• Exercise:
Copy each line below exactly.

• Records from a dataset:
+ + +

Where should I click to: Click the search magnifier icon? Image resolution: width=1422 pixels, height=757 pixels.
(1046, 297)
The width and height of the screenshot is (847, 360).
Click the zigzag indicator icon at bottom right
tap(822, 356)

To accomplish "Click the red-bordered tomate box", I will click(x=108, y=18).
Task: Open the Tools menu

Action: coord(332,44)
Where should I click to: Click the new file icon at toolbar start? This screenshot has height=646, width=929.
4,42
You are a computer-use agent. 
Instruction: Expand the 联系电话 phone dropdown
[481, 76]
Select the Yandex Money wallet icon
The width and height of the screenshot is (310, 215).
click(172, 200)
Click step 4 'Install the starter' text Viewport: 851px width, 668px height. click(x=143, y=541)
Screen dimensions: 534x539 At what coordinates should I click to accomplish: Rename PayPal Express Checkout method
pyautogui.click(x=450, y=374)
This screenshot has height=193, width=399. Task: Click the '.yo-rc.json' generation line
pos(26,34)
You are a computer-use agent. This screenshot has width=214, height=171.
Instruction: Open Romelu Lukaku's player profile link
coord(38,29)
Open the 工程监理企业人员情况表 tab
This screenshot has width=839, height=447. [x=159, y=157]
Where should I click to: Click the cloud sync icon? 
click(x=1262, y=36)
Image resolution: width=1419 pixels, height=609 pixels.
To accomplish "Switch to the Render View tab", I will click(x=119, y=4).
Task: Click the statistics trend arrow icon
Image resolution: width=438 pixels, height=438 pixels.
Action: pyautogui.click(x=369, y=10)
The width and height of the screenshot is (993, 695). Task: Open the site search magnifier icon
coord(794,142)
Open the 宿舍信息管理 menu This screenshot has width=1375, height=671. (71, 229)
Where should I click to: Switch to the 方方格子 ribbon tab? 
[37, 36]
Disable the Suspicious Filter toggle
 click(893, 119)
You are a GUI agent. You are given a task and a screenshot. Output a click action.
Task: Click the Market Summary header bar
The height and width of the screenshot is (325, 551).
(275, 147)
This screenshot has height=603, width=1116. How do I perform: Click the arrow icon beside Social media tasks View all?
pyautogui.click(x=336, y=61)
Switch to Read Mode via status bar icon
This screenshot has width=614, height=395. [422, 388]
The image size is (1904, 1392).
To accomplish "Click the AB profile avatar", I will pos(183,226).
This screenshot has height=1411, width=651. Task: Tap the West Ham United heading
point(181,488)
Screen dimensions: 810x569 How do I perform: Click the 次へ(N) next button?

+ + +

• Expected answer:
Where should I click to: Click the search magnifier icon? Image resolution: width=1422 pixels, height=757 pixels.
(1046, 297)
The width and height of the screenshot is (847, 360).
Click the zigzag indicator icon at bottom right
tap(822, 356)

To accomplish "Click the red-bordered tomate box", I will click(x=108, y=18).
Task: Open the Tools menu

Action: coord(332,44)
Where should I click to: Click the new file icon at toolbar start? This screenshot has height=646, width=929.
4,42
You are a computer-use agent. 
Instruction: Expand the 联系电话 phone dropdown
[481, 76]
Select the Yandex Money wallet icon
The width and height of the screenshot is (310, 215).
click(172, 200)
Click step 4 'Install the starter' text Viewport: 851px width, 668px height. click(x=143, y=541)
Screen dimensions: 534x539 At what coordinates should I click to accomplish: Rename PayPal Express Checkout method
pyautogui.click(x=450, y=374)
This screenshot has height=193, width=399. Task: Click the '.yo-rc.json' generation line
pos(26,34)
You are a computer-use agent. This screenshot has width=214, height=171.
Instruction: Open Romelu Lukaku's player profile link
coord(38,29)
Open the 工程监理企业人员情况表 tab
This screenshot has width=839, height=447. [x=159, y=157]
Where should I click to: Click the cloud sync icon? 
click(x=1262, y=36)
Image resolution: width=1419 pixels, height=609 pixels.
To accomplish "Switch to the Render View tab", I will click(x=119, y=4).
Task: Click the statistics trend arrow icon
Image resolution: width=438 pixels, height=438 pixels.
Action: pyautogui.click(x=369, y=10)
The width and height of the screenshot is (993, 695). Task: Open the site search magnifier icon
coord(794,142)
Open the 宿舍信息管理 menu This screenshot has width=1375, height=671. (71, 229)
Where should I click to: Switch to the 方方格子 ribbon tab? 
[37, 36]
Disable the Suspicious Filter toggle
 click(893, 119)
You are a GUI agent. You are given a task and a screenshot. Output a click action.
Task: Click the Market Summary header bar
The height and width of the screenshot is (325, 551).
(275, 147)
This screenshot has height=603, width=1116. How do I perform: Click the arrow icon beside Social media tasks View all?
pyautogui.click(x=336, y=61)
Switch to Read Mode via status bar icon
This screenshot has width=614, height=395. [422, 388]
The image size is (1904, 1392).
To accomplish "Click the AB profile avatar", I will pos(183,226).
This screenshot has height=1411, width=651. Task: Tap the West Ham United heading
point(181,488)
Screen dimensions: 810x569 How do I perform: Click the 次へ(N) next button?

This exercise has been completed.